Dataset records:
◇ ◇ ◇ ◇ ◇ ◇ ◇
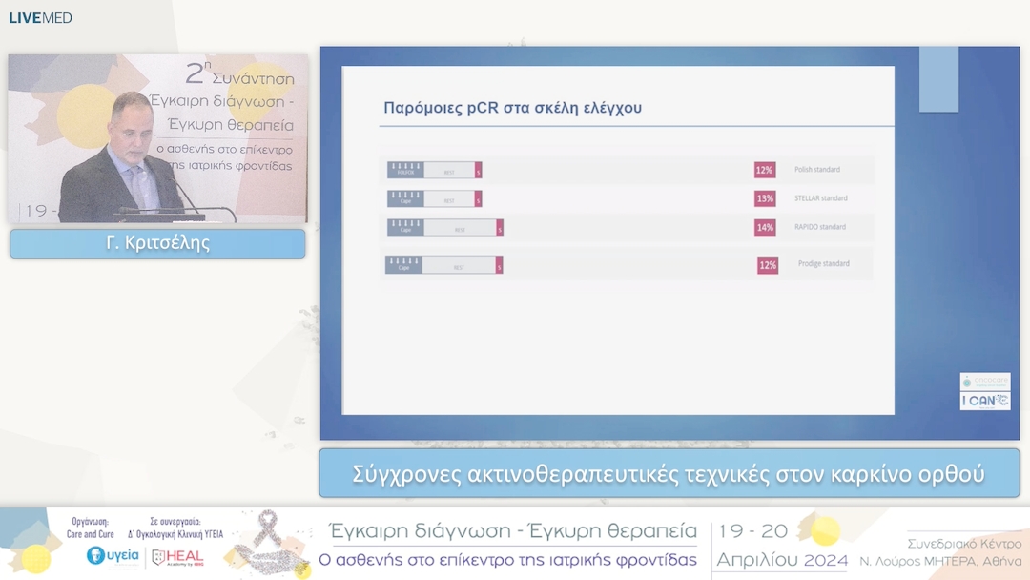Click the speaker video thumbnail
Screen dimensions: 1030x580
[157, 136]
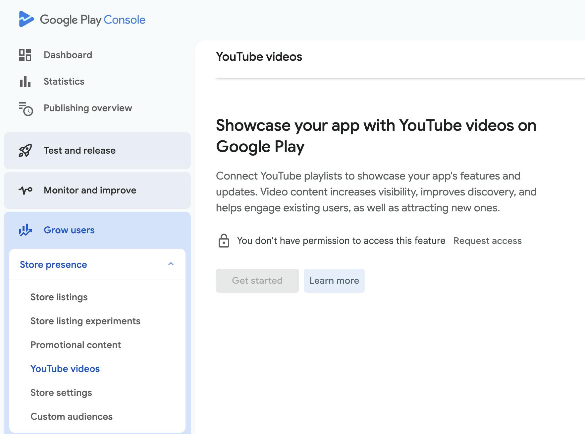This screenshot has height=434, width=585.
Task: Open the YouTube videos menu entry
Action: pyautogui.click(x=65, y=369)
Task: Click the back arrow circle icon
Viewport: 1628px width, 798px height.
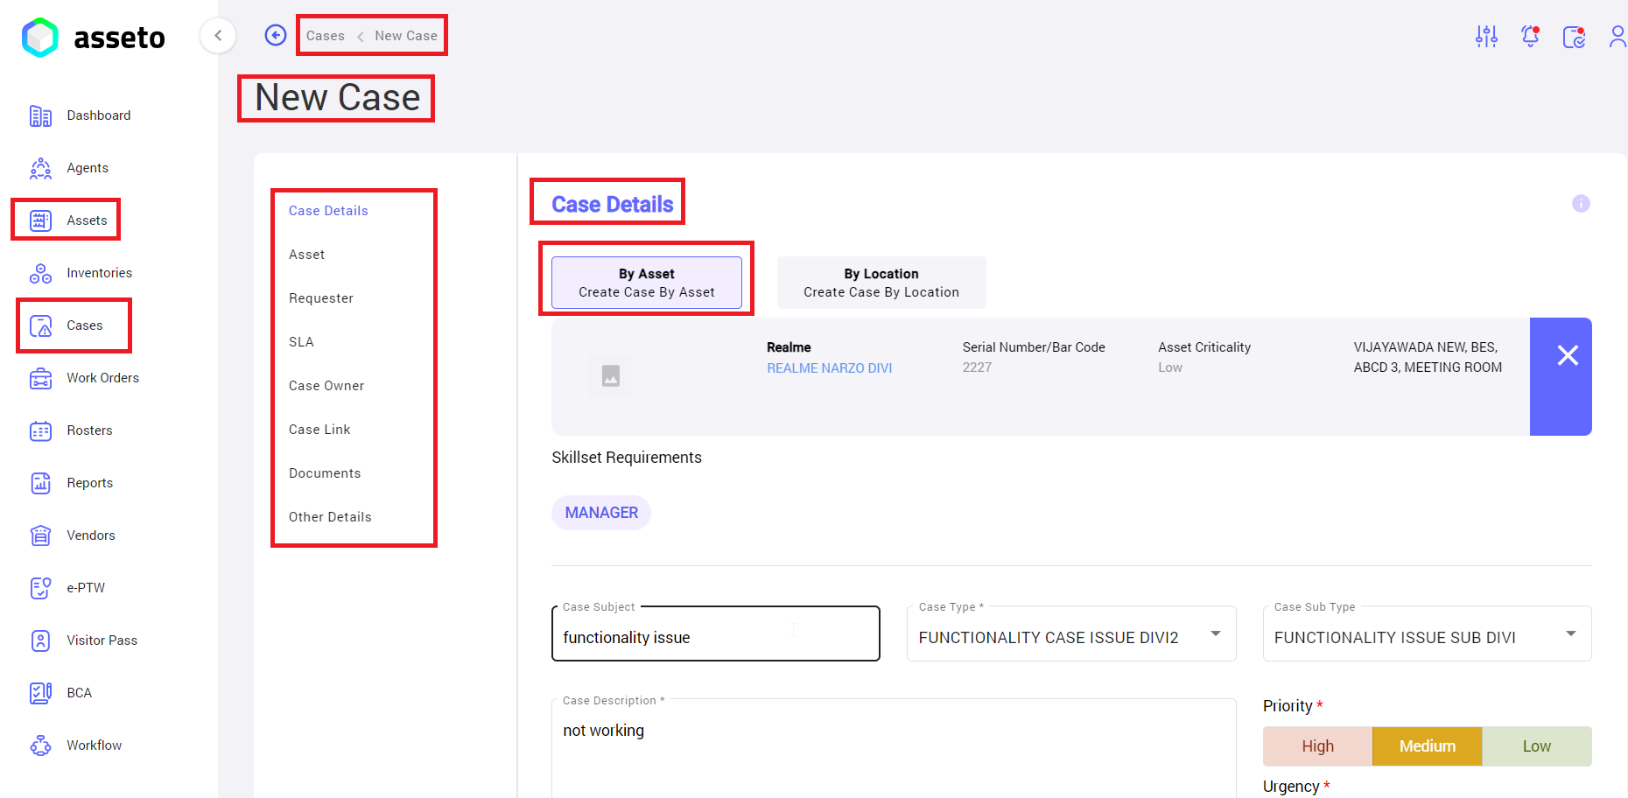Action: click(x=276, y=35)

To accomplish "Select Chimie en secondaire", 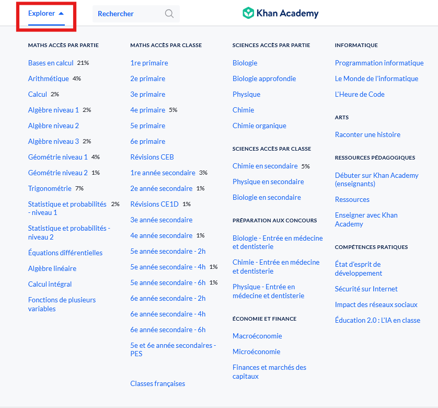I will [x=265, y=166].
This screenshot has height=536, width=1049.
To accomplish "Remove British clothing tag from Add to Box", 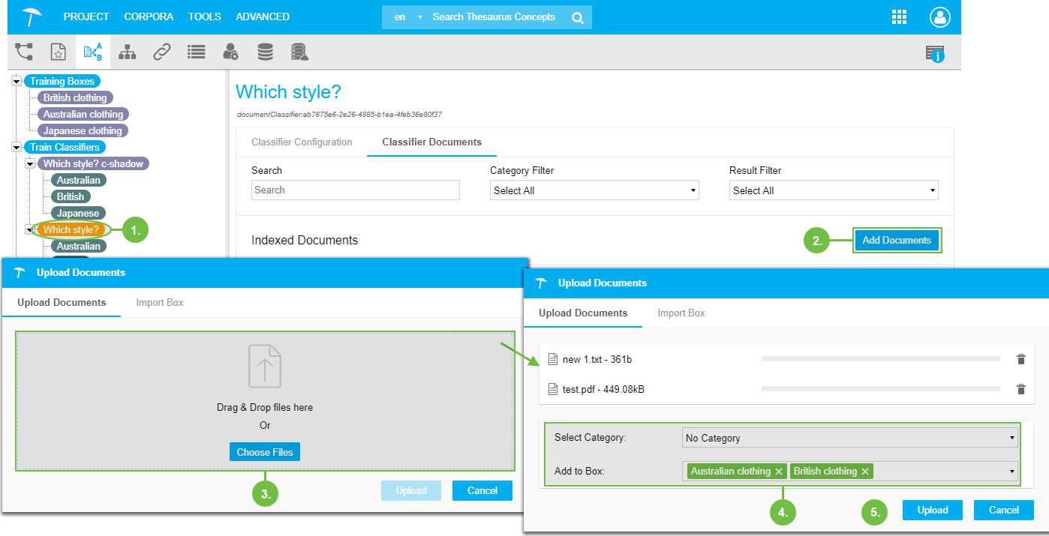I will click(865, 472).
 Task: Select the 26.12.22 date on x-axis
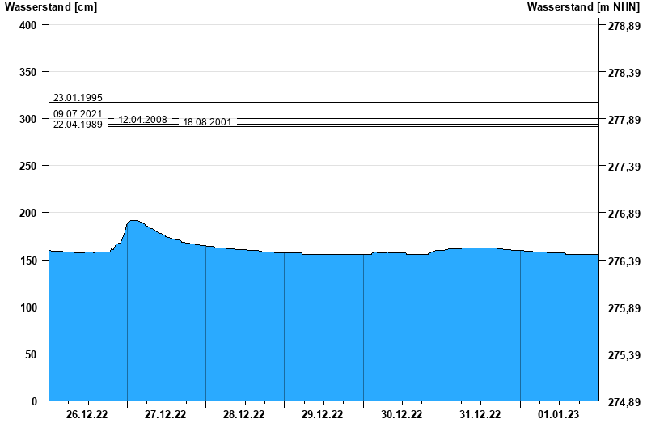(87, 415)
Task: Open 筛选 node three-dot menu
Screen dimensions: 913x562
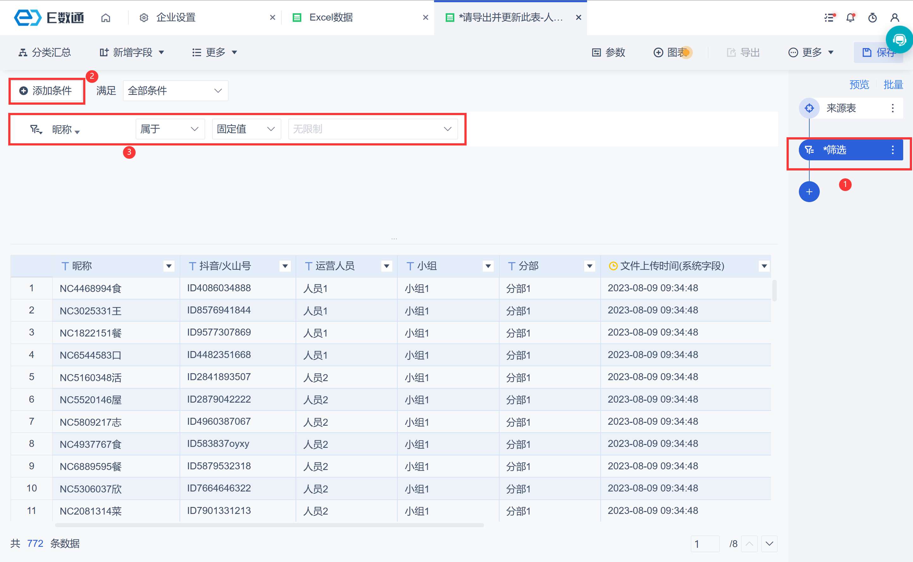Action: coord(892,150)
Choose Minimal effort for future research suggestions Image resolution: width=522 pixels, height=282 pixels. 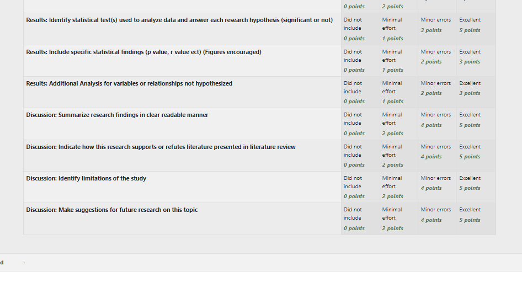coord(399,219)
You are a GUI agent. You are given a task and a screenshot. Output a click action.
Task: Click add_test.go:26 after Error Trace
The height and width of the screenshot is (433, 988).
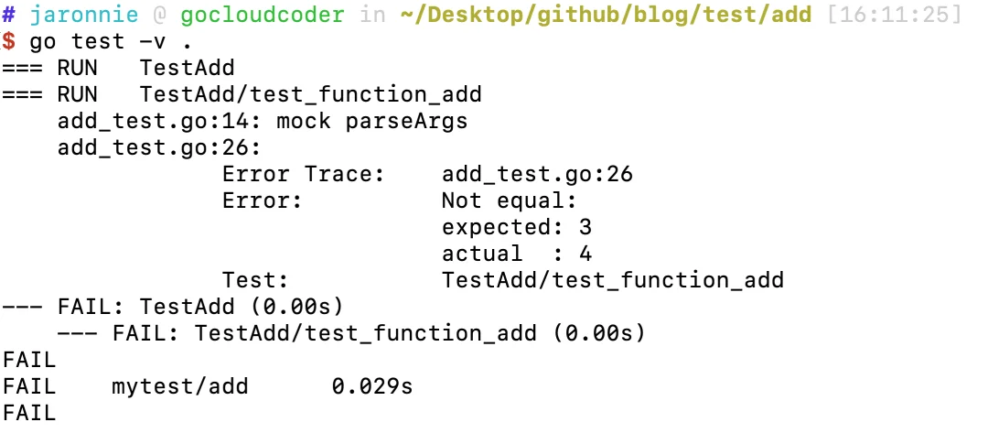click(x=538, y=174)
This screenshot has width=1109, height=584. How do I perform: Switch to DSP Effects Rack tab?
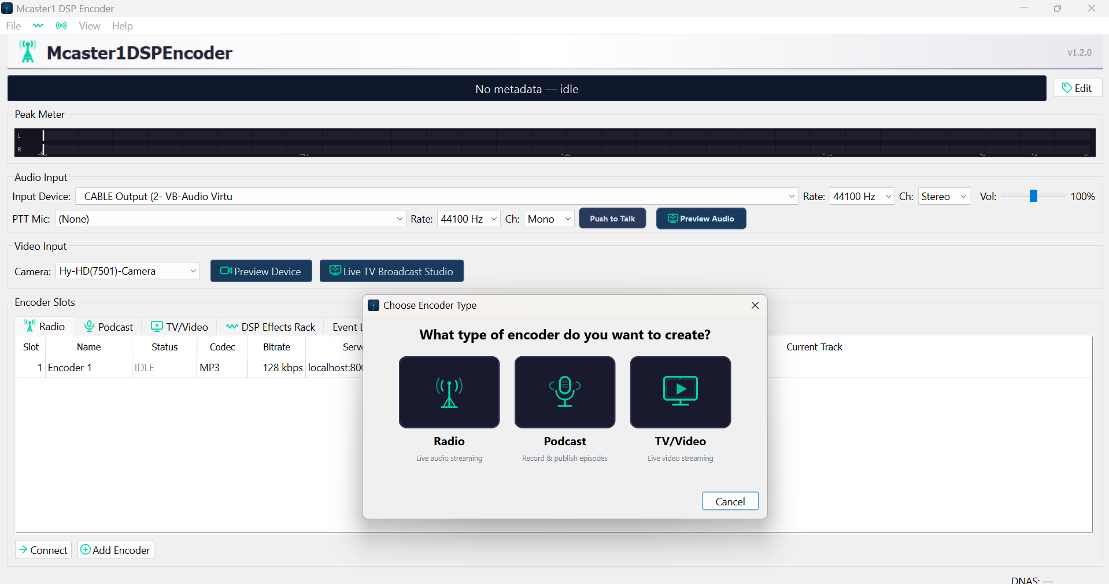pos(271,327)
◇ ◇ ◇ ◇ ◇ ◇ ◇
TASK DIRECTIONS: Rewrite the lines from the one containing "This screenshot has width=1109, height=584." through the end of the records, swapping "tab" for "panel" and changing nothing else. Leave out the pictures.

REPLY TO THE EXERCISE:
This screenshot has width=1109, height=584. How do I perform: Switch to DSP Effects Rack panel?
pos(271,327)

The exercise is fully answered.